START The data

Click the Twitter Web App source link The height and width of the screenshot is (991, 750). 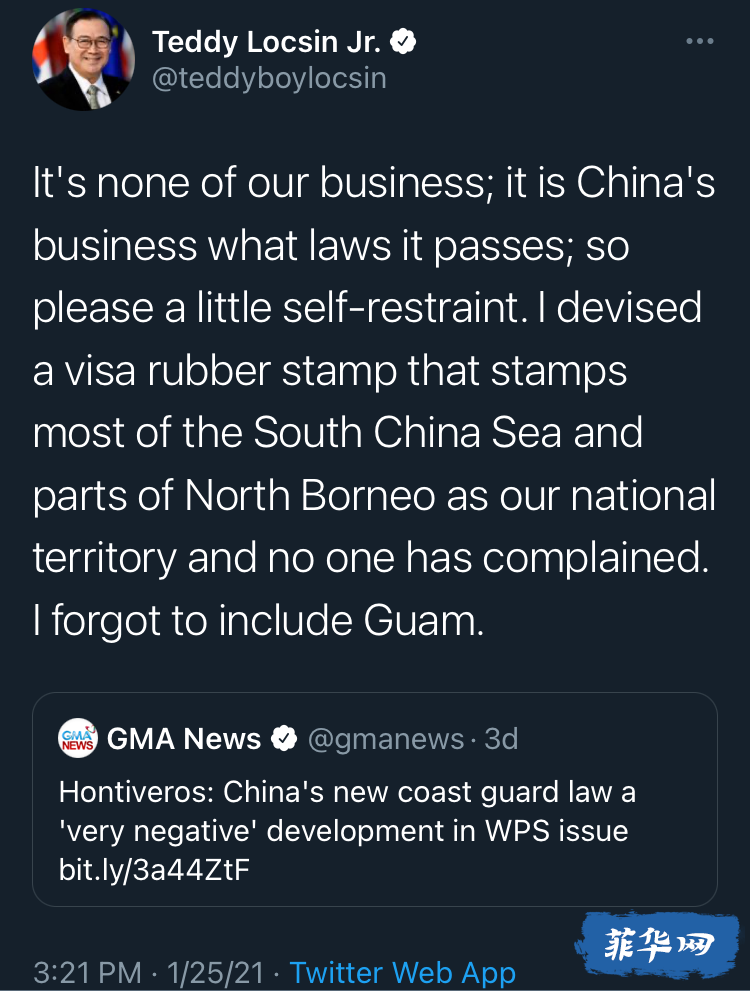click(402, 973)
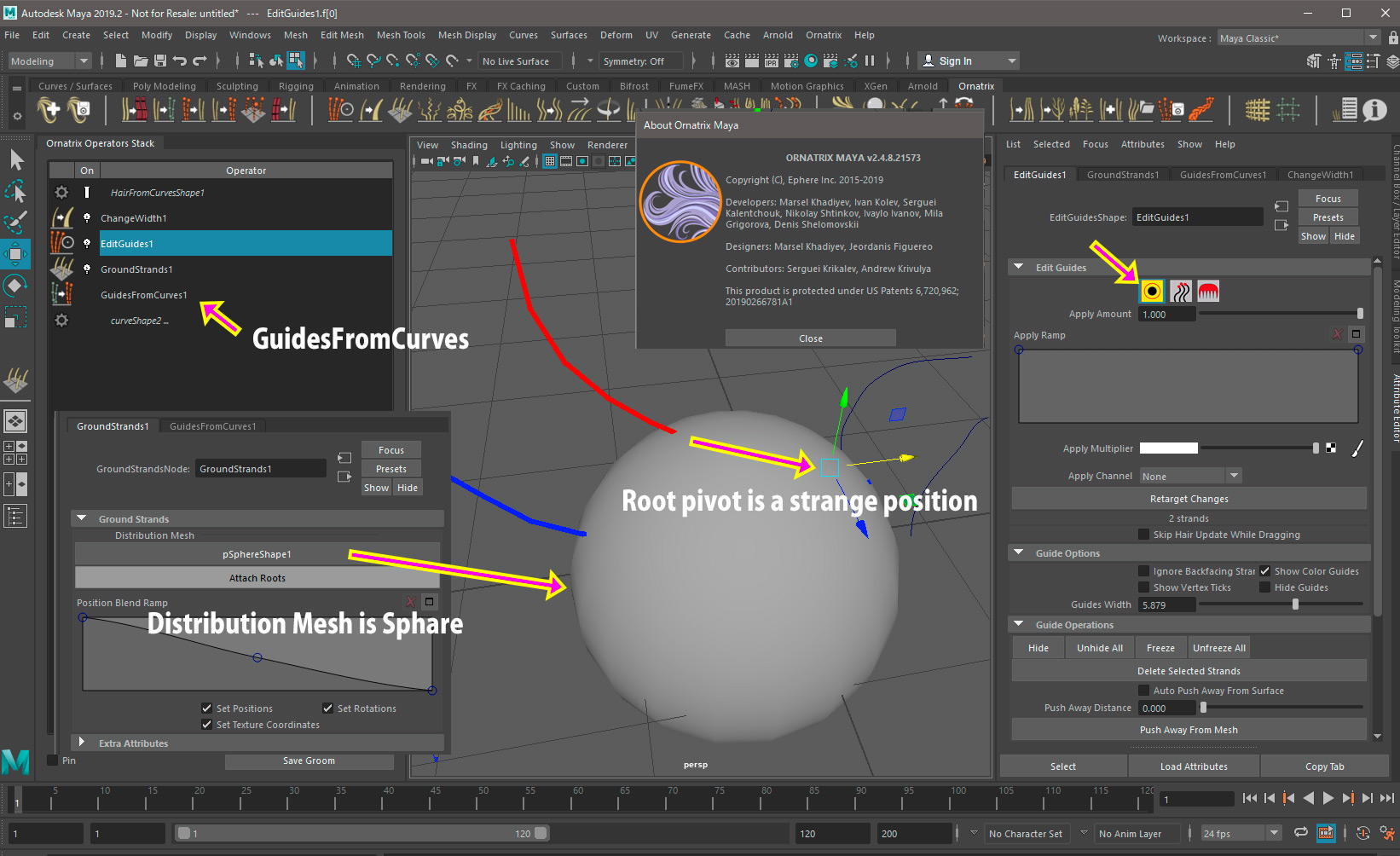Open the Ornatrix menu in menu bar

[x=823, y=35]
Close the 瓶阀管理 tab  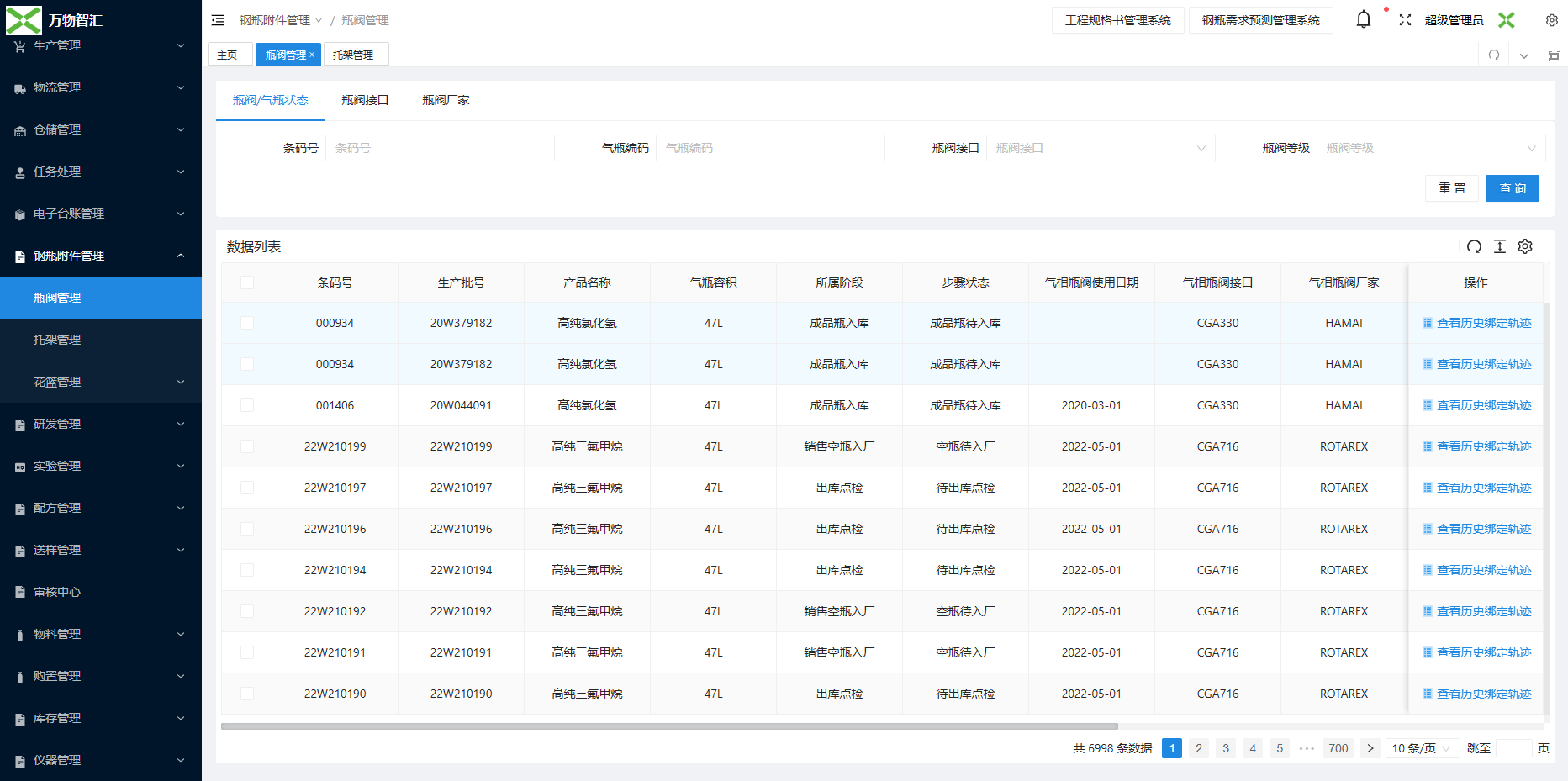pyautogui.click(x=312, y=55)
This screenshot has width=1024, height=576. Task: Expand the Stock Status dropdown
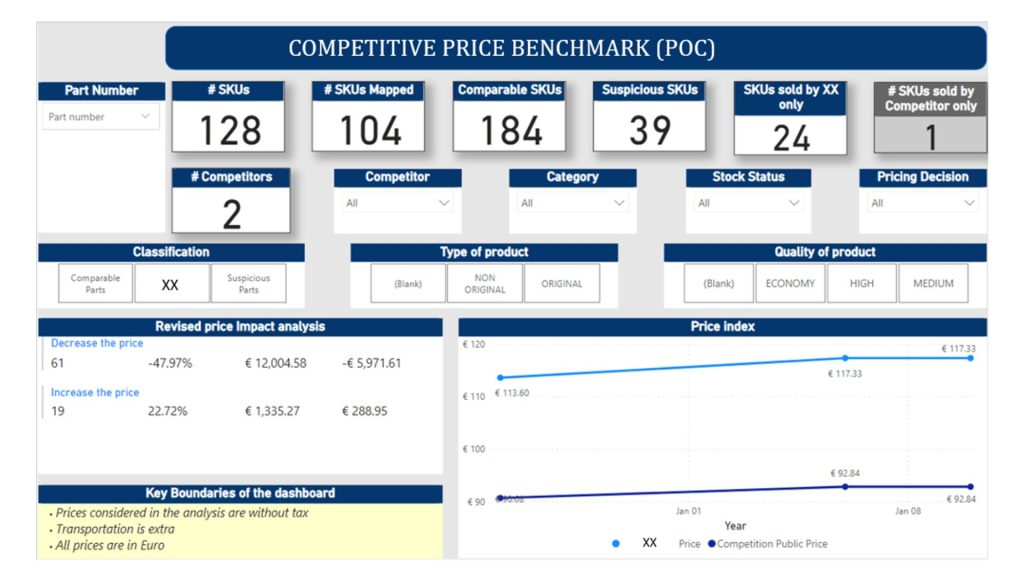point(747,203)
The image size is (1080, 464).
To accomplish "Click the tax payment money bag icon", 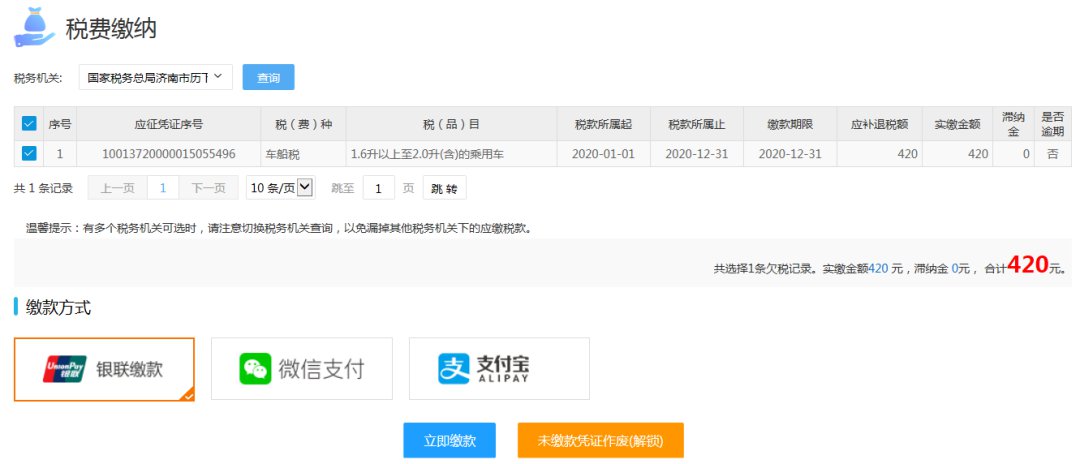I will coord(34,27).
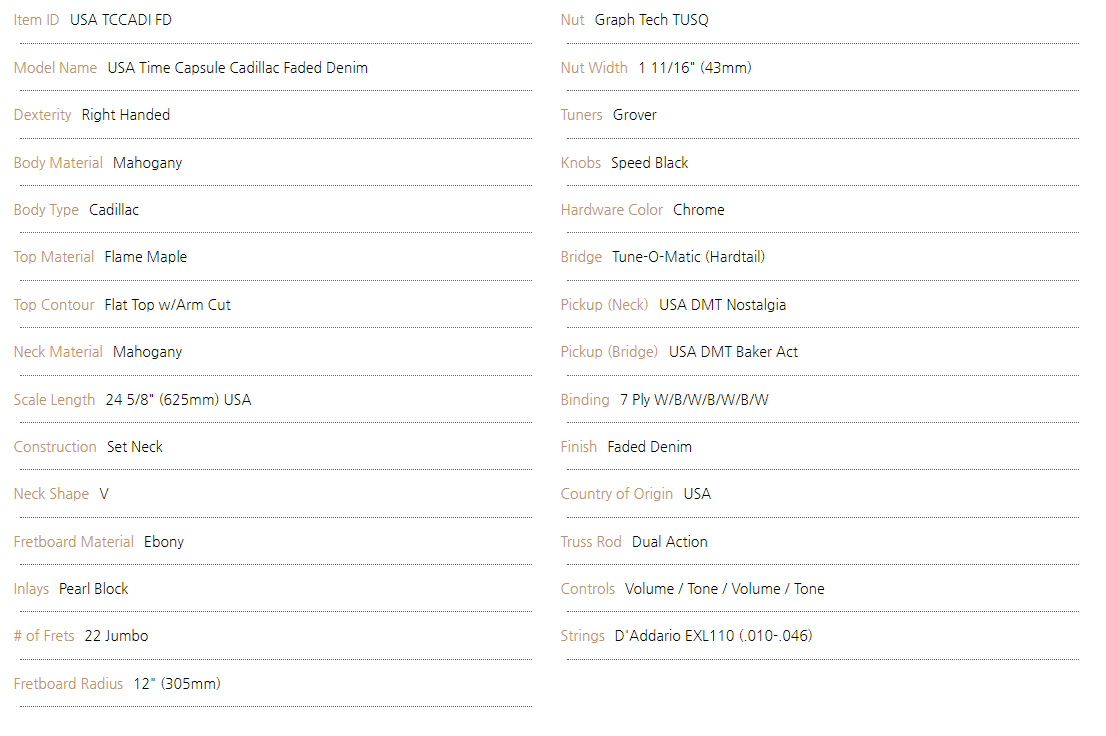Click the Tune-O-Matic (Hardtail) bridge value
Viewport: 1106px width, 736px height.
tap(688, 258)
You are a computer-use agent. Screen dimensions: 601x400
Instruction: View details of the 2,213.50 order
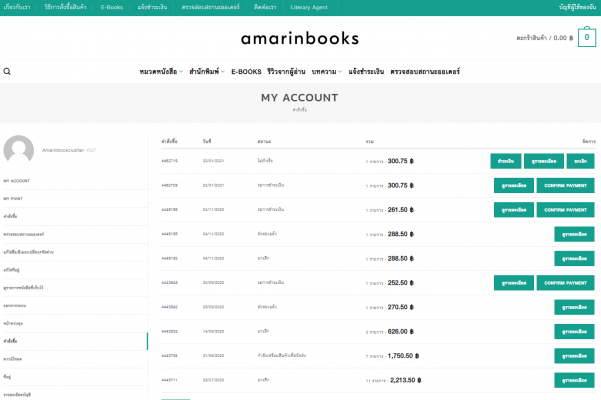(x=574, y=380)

END The data

**Your task**: In the material above, one part opens with the line containing "This screenshot has" and closes with the line containing "The image size is (1080, 464).". Write out that part exactly and skip its pictures.

**Exercise response**:
This screenshot has width=1024, height=576. Task: Expand the Stock Status dropdown
point(747,203)
The image size is (1080, 464).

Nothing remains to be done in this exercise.